Wehrschloß oder: Vom Alltag der Jugend-Freizi-Arbeit keine Ahnung -betr.: Diskussion nicht öffentlich, taz vom 29.9.1995

Betr.: Diskussion nicht öffentlich, taz vom 29.9.95 Daß sich die Presse auf Geschehnisse wie die gewalttätigen Übergriffe unter Jugendlichen im Jugendfreizeitheim Wehrschloß stürzt, ist „normal“ in einer Medienlandschaft, die sich fast nur von Sensation zu Highlight hangelt. Die taz schwimmt auf dieser Welle. Daß dabei wesentliche Hintergründe auf der Strecke bleiben, scheint so egal wie unwichtig. Denn der Alltag ist unspektakulär, nur der Zwischenfall wird vermarktet. Anstatt sich mit der Alltagssituation von Jugendlichen, mit der Praxis Offener Jugendarbeit ernsthaft auseinanderzusetzen und dadurch einen Beitrag zu leisten, um das Geschehene begreifbar zu machen, schießt sich eine Redakteurin in niveauloser Weise auf PädagogInnen und Arbeitskonzepte ein. Nach dem Motto: dumpfe Polemik ist allemal einfacher als inhaltlicher Tiefang, macht ja auch mehr Arbeit. Mit dem im Wehrschloß erfolgten Übergriff wird auf ein pädagogisches Konzept eingedroschen, von der unspektakulären Wirklichkeit in nahezu 40 Einrichtungen der offenen Tür in Bremen kein Wort.

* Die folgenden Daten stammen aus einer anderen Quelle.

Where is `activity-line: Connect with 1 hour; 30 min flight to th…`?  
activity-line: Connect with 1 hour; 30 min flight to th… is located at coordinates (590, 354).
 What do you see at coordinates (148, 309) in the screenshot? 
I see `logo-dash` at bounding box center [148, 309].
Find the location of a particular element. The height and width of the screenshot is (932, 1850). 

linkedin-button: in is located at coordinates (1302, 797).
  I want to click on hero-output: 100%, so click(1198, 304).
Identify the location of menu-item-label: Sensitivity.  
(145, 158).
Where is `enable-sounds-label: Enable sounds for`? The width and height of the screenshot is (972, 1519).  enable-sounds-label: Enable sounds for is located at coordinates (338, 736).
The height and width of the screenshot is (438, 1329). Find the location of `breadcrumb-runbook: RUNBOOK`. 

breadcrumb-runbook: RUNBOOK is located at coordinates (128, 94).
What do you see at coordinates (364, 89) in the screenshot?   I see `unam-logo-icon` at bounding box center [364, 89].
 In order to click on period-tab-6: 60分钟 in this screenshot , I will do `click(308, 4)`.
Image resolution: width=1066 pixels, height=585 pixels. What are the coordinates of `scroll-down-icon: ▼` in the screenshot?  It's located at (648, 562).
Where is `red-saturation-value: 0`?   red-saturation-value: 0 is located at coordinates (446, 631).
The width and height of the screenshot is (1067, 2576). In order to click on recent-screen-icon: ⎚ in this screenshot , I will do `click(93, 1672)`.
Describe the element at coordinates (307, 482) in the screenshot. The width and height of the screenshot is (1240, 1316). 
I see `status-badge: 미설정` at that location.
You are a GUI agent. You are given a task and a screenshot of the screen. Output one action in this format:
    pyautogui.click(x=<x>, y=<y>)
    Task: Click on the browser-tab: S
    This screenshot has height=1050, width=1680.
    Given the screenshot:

Nicht zuletzt die geschmacklose Karikatur macht deutlich, daß in der Redaktionsstube in keinster Weise kapiert wurde, worum es bei der offenen Arbeit in Jugendhäusern geht: war es doch immer ein Grundelement der mit vielerlei Konflikten befrachteten Arbeit, Jugendlichen einen Raum zu bieten, in dem sie eine Streitkultur entwickeln können, die ohne Polizei auskommt.

Wie wenig Interesse bei der Taz vorhanden ist, die Probleme von Kindern und Jugendlichen überhaupt darzustellen, macht der Artikel über den jahrelangen sexuellen Mißbrauch von Jungen in der Fußballabteilung des ATSV Sebaldsbrück deutlich (11.9.95). Da wird schwadroniert über die armen Vereinsmitglieder, deren Jubiläum nun gestört ist, da wird haarklein spekuliert, was da wohl für Schweinereien passiert sein könnten – von den betroffenen Kindern, von den Folgen, die derartige Übergriffe auf sie haben, von der unverantwortlichen Haltung der Vereinsverantwortlichen ist dagegen keine Rede. Sexueller Mißbrauch an Jungen ist ein Tabu, hier hätte eine Möglichkeit bestanden, dem durch sachliche Information entgegenzuwirken. Aber das würde ja schon wieder bedeuten, inhaltlich ernsthaft zu arbeiten.

Was das eine mit dem anderen noch zu tun hat? Kinder, denen solches widerfahren ist, finden sich z.B. in Jugendhäusern wieder, PädagogInnen mühen sich dort ab, ihnen die Aufmerksamkeit und Beratung zukommen zu lassen, die ihnen vom Verein und von der Öffentlichkeit verweigert werden. Damit wären wir dann wieder bei der von der Taz geschmähten Arbeit, die u.a. in Jugendfreizeitheimen geleistet wird.